**WHAT IS EXPECTED**
Down to the last line below, give the listing again exactly.

**AVAILABLE DATA**
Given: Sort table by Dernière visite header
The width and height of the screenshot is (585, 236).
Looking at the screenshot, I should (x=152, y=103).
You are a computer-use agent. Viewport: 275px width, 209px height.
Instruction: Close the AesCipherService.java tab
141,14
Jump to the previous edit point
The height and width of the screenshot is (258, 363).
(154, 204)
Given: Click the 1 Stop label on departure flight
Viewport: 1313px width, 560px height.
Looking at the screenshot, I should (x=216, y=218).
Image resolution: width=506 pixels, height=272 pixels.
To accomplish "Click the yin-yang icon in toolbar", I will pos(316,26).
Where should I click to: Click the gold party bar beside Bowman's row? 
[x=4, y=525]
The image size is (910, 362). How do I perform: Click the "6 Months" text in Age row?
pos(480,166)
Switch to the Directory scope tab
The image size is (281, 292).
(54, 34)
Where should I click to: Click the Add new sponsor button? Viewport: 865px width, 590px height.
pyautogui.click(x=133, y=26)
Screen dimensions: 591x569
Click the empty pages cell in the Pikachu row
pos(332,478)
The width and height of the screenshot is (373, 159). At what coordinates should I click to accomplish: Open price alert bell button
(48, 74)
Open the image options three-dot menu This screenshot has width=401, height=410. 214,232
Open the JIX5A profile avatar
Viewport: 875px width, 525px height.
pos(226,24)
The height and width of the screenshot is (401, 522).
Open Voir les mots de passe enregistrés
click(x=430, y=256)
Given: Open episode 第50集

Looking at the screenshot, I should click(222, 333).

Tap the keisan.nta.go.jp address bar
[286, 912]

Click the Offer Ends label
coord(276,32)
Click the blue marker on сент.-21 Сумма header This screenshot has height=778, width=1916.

**RESPONSE**
Given: Sort table by Dernière visite header
The width and height of the screenshot is (585, 236).
Looking at the screenshot, I should (x=152, y=103).
You are a computer-use agent. Viewport: 275px width, 209px height.
Instruction: Close the AesCipherService.java tab
141,14
Jump to the previous edit point
The height and width of the screenshot is (258, 363).
(154, 204)
Given: Click the 1 Stop label on departure flight
Viewport: 1313px width, 560px height.
Looking at the screenshot, I should (x=216, y=218).
Image resolution: width=506 pixels, height=272 pixels.
To accomplish "Click the yin-yang icon in toolbar", I will pos(316,26).
Where should I click to: Click the gold party bar beside Bowman's row? 
[x=4, y=525]
The image size is (910, 362). How do I perform: Click the "6 Months" text in Age row?
pos(480,166)
Switch to the Directory scope tab
The image size is (281, 292).
(54, 34)
Where should I click to: Click the Add new sponsor button? Viewport: 865px width, 590px height.
pyautogui.click(x=133, y=26)
Screen dimensions: 591x569
Click the empty pages cell in the Pikachu row
pos(332,478)
The width and height of the screenshot is (373, 159). At what coordinates should I click to accomplish: Open price alert bell button
(48, 74)
Open the image options three-dot menu This screenshot has width=401, height=410. 214,232
Open the JIX5A profile avatar
Viewport: 875px width, 525px height.
pos(226,24)
The height and width of the screenshot is (401, 522).
Open Voir les mots de passe enregistrés
click(x=430, y=256)
Given: Open episode 第50集

Looking at the screenshot, I should click(222, 333).

Tap the keisan.nta.go.jp address bar
[286, 912]

Click the Offer Ends label
coord(276,32)
Click the blue marker on сент.-21 Сумма header This screenshot has height=778, width=1916.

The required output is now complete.